Write out these lines exactly, starting at the line that contains "Tap the Dr." and ending at the line that contains "Action: pyautogui.click(x=272, y=119)".

** Start **

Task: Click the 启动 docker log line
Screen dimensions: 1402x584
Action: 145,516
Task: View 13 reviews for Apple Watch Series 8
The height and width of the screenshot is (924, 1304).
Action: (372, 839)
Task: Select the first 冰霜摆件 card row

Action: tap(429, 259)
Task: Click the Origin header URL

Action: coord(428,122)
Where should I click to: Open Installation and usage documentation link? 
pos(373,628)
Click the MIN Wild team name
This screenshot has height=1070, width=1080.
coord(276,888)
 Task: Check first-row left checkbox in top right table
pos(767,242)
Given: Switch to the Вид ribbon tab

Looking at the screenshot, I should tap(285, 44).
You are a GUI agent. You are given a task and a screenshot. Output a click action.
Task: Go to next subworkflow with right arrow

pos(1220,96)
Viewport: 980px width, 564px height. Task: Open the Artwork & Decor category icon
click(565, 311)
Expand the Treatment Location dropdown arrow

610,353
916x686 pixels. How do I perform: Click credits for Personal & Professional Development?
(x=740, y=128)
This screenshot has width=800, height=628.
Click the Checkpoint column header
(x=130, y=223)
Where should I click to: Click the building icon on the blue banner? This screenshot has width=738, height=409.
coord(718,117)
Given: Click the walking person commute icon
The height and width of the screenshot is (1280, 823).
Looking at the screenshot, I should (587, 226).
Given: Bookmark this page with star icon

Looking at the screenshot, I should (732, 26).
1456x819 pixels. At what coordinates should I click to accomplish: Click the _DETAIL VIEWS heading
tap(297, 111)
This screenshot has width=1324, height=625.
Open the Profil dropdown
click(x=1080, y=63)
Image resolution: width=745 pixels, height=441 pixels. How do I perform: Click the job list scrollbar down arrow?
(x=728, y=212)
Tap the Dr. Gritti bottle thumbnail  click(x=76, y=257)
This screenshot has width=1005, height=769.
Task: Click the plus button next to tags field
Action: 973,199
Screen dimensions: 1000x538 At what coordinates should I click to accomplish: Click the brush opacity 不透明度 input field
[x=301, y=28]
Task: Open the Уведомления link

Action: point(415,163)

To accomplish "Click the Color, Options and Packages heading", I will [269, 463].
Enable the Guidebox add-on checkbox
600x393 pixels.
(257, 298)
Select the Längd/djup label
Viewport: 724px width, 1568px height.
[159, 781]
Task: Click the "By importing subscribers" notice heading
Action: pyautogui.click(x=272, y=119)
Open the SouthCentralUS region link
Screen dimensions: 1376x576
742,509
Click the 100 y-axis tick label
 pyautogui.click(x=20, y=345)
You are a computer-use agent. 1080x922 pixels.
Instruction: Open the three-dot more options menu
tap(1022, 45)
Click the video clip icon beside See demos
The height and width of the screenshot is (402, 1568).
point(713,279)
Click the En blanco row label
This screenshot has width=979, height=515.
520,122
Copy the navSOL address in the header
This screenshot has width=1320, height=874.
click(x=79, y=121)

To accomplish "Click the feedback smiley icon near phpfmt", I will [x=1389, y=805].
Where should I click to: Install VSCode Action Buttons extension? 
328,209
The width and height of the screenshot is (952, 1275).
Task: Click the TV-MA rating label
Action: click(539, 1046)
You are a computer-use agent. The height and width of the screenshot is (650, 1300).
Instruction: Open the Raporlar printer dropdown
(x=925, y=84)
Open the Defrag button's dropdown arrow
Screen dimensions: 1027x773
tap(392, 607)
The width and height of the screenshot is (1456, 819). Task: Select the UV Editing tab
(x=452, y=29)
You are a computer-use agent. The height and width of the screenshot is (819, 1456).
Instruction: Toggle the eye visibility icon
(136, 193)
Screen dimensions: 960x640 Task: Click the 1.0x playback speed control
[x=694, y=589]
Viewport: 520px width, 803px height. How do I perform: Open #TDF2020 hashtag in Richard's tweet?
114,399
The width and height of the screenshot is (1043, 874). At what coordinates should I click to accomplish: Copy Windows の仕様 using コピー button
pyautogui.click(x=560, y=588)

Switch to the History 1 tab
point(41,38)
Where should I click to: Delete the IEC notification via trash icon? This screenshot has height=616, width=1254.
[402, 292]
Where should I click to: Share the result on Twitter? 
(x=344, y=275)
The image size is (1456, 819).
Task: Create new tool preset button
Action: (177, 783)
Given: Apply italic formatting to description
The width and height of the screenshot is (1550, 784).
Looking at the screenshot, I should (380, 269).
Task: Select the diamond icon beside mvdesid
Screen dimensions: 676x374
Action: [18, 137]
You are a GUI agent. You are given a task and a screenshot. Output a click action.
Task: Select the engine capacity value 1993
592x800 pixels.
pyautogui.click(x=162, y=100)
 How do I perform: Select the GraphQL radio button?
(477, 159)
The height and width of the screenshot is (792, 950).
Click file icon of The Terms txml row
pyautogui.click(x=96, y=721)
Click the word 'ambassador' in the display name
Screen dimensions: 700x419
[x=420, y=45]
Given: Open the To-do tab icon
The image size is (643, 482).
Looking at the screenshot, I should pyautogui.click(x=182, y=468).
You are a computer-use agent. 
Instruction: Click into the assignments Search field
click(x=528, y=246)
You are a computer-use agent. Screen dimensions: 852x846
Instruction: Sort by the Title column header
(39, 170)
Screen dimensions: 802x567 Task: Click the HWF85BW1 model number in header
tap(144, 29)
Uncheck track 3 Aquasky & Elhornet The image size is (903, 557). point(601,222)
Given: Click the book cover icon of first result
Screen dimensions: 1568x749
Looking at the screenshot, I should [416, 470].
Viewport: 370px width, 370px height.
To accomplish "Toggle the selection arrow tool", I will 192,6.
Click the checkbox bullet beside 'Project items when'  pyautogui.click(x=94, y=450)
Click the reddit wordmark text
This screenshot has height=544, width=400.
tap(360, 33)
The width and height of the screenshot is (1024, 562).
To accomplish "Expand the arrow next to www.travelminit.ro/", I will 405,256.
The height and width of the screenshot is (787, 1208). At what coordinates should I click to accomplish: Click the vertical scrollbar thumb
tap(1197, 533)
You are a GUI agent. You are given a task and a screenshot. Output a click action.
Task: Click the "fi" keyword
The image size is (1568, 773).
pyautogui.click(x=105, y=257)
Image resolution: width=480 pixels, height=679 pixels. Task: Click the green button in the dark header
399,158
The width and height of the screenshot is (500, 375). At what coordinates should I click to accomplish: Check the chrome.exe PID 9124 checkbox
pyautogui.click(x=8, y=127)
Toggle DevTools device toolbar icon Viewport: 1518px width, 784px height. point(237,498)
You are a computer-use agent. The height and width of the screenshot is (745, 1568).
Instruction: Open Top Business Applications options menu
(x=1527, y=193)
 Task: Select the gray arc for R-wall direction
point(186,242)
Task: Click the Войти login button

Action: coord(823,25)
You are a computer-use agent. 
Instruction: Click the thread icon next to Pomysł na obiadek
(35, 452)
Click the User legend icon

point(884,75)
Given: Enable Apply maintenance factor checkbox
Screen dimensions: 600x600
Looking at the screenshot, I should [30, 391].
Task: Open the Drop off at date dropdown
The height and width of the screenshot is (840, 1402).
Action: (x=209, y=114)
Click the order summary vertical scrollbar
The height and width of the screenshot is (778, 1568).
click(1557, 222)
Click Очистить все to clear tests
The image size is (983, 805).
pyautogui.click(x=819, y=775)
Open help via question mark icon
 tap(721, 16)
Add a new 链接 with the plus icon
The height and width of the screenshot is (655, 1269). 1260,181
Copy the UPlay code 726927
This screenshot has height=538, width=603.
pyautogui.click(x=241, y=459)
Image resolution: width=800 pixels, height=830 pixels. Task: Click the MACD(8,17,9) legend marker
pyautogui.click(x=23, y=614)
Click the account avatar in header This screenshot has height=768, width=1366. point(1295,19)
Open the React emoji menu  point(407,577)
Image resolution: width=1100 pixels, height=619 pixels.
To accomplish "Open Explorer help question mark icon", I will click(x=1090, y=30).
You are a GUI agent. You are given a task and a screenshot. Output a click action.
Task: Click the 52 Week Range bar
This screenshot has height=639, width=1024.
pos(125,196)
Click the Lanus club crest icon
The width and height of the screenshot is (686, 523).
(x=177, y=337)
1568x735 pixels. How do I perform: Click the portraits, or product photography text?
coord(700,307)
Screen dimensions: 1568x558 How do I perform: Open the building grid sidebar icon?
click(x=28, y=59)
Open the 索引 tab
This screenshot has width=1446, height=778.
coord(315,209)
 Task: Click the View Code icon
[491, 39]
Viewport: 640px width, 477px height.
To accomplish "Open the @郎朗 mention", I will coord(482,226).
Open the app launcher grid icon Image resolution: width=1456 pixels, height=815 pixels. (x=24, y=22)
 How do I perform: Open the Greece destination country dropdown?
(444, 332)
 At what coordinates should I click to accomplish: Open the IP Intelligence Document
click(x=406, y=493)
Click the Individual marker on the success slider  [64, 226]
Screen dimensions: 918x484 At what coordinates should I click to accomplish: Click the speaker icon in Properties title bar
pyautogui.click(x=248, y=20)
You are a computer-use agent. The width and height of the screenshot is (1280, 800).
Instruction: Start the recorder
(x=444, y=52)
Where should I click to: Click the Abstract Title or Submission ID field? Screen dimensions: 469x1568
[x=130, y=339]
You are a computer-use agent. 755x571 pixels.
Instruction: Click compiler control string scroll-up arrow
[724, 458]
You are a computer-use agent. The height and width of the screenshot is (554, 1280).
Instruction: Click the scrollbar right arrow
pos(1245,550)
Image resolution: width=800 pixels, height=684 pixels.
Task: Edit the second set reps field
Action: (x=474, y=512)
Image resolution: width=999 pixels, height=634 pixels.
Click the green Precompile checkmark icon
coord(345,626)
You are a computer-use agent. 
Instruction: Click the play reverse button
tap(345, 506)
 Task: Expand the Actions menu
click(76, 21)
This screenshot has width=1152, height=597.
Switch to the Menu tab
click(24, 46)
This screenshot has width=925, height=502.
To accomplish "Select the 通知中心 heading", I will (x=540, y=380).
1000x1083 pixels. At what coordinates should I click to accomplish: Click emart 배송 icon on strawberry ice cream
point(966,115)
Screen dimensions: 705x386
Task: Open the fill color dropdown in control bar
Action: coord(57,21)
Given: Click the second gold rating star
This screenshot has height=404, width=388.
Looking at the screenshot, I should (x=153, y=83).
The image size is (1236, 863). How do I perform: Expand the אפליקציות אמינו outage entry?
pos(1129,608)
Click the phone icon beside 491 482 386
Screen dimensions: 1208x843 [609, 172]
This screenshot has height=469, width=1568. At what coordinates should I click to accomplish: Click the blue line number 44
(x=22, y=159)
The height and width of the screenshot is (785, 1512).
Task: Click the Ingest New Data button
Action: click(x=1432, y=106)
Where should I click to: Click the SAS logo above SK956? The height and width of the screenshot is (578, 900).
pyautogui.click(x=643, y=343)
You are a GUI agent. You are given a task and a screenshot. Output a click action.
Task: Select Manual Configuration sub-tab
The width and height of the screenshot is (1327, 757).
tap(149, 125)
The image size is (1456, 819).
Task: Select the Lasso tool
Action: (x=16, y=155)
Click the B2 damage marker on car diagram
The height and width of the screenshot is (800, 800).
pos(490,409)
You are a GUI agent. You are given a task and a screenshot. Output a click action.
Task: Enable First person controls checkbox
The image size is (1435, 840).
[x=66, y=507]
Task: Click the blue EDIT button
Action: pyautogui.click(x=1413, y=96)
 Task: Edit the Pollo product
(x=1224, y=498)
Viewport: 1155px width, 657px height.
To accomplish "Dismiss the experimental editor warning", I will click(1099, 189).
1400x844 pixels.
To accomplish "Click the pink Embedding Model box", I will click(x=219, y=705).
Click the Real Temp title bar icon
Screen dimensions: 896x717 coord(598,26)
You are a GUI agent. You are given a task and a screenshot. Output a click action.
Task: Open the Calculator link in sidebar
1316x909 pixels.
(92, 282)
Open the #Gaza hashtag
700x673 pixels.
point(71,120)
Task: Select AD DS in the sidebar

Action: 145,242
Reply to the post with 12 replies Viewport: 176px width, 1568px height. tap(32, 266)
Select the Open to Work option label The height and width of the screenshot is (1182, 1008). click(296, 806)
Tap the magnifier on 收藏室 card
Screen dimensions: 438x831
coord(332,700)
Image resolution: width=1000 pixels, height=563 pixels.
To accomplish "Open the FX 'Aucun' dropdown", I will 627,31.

** End **

▶ [WORKED ANSWER]:
Tap the Dr. Gritti bottle thumbnail  click(x=76, y=257)
This screenshot has width=1005, height=769.
Task: Click the plus button next to tags field
Action: 973,199
Screen dimensions: 1000x538 At what coordinates should I click to accomplish: Click the brush opacity 不透明度 input field
[x=301, y=28]
Task: Open the Уведомления link

Action: point(415,163)

To accomplish "Click the Color, Options and Packages heading", I will [269, 463].
Enable the Guidebox add-on checkbox
600x393 pixels.
(257, 298)
Select the Längd/djup label
Viewport: 724px width, 1568px height.
[159, 781]
Task: Click the "By importing subscribers" notice heading
Action: pyautogui.click(x=272, y=119)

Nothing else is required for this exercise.